Es ist die größte, aber nicht die erste Migrantenkarawane, sehr zum Ärger von US-Präsident Donald Trump, der sich so kurz vor den Kongresswahlen bei seinem Vorzeigethema Migration keine Blöße geben will. Deshalb setzt er die Nachbarn im Hinterhof massiv unter Druck: Wenn sie die Karawane nicht stoppten, werde er ihnen sofort jegliche Hilfe streichen, twitterte Trump Anfang der Woche.
Die Drohungen liefen erst einmal ins Leere. Laut mittelamerikanischen Abkommen herrscht Freizügigkeit in der Region, sofern die Reisenden sich ausweisen können.
Dennoch ist die Situation für die Regierungen Mittelamerikas unangenehm. Nicht nur wegen der 60Millionen-US-Dollar-Hilfe, die beispielsweise für Honduras auf dem Spiel steht. Auch das politische Überleben einiger Staatschefs hängt nicht unwesentlich vom Wohlwollen der US-Regierung ab. So braucht der konservative guatemaltekische Staatschef Jimmy Morales die Rückendeckung der USA, um die Korruptionsermittlungen gegen sich, seine Familie und seine Partei abzuwenden. In Honduras hält sich der Konservative Juan Orlando Hernández nach einer dubiosen und höchst umstrittenen Wahl vor allem deshalb an der Macht, weil die USA in ihm einen wichtigen Verbündeten im Kampf gegen den Drogenschmuggel sehen.

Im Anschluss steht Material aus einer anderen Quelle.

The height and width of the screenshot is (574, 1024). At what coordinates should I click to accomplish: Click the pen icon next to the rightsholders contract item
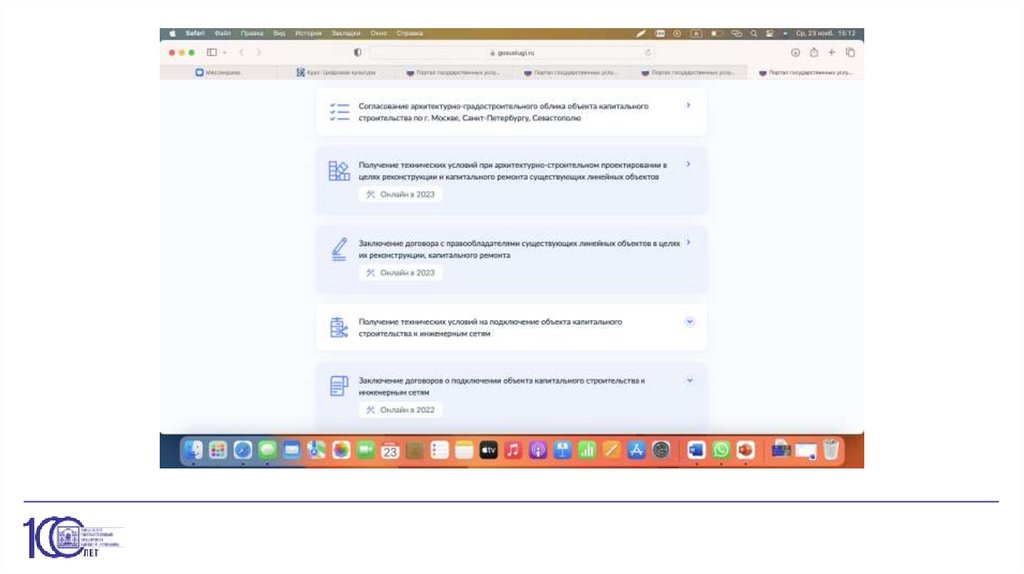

Deshalb hat Guatemala inzwischen die Grenze militarisiert und den angeblichen Organisator der Karawane wegen mutmaßlicher Schlepperei festgenommen. Nach Angaben aus Honduras handelt es sich bei Bartolo Fuentes um einen ehemaligen Abgeordneten der linken Partei Libre, dem Erzfeind von Präsident Hernández. Nun liegt der Ball bei Mexiko, das Trump gerne zum vorgelagerten Grenzposten ausbauen würde. Andernfalls würde er die gemeinsame Grenze dichtmachen, über die jeden Tag Hunderttausende pendeln und Waren im Wert von 1,4 Milliarden US-Dollar wandern. Für das Transitland Mexiko wird die Migration aus Mittelamerika damit zunehmend zum Problem. Weil sie es nicht mehr bis in die USA schaffen, bleiben viele Mittelamerikaner in Mexiko.